Comparison between Random Forests, Artificial Neural Networks and Gradient Boosted Machines Methods of On-Line Vis-NIR Spectroscopy Measurements of Soil Total Nitrogen and Total Carbon

Sensors (Basel). 2017 Oct 24;17(10):2428. doi: 10.3390/s17102428.

Abstract

Accurate and detailed spatial soil information about within-field variability is essential for variable-rate applications of farm resources. Soil total nitrogen (TN) and total carbon (TC) are important fertility parameters that can be measured with on-line (mobile) visible and near infrared (vis-NIR) spectroscopy.
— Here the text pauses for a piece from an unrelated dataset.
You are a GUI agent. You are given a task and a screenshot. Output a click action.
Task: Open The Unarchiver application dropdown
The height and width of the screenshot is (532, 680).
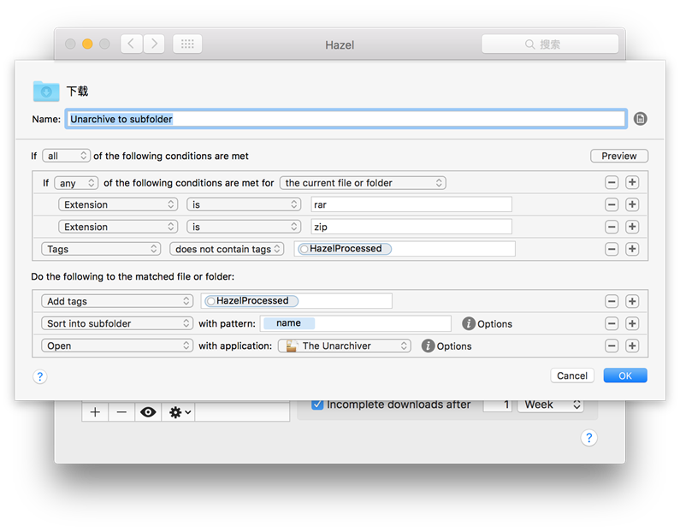pyautogui.click(x=345, y=346)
This study compares the performance of local farm scale calibrations with those based on the spiking of selected local samples from both fields into an European dataset for TN and TC estimation using three modelling techniques, namely gradient boosted machines (GBM), artificial neural networks (ANNs) and random forests (RF). The on-line measurements were carried out using a mobile, fiber type, vis-NIR spectrophotometer (305-2200 nm) (AgroSpec from tec5, Germany), during which soil spectra were recorded in diffuse reflectance mode from two fields in the UK. After spectra pre-processing, the entire datasets were then divided into calibration (75%) and prediction (25%) sets, and calibration models for TN and TC were developed using GBM, ANN and RF with leave-one-out cross-validation. Results of cross-validation showed that the effect of spiking of local samples collected from a field into an European dataset when combined with RF has resulted in the highest coefficients of determination (R²) values of 0.97 and 0.98, the lowest root mean square error (RMSE) of 0.01% and 0.10%, and the highest residual prediction deviations (RPD) of 5.58 and 7.54, for TN and TC, respectively. Results for laboratory and on-line predictions generally followed the same trend as for cross-validation in one field, where the spiked European dataset-based RF calibration models outperformed the corresponding GBM and ANN models. In the second field ANN has replaced RF in being the best performing. However, the local field calibrations provided lower R² and RPD in most cases. Therefore, from a cost-effective point of view, it is recommended to adopt the spiked European dataset-based RF/ANN calibration models for successful prediction of TN and TC under on-line measurement conditions.

Keywords: artificial neural networks; gradient boosted machines; on-line vis-NIR measurement; random forests; spiking; total carbon; total nitrogen.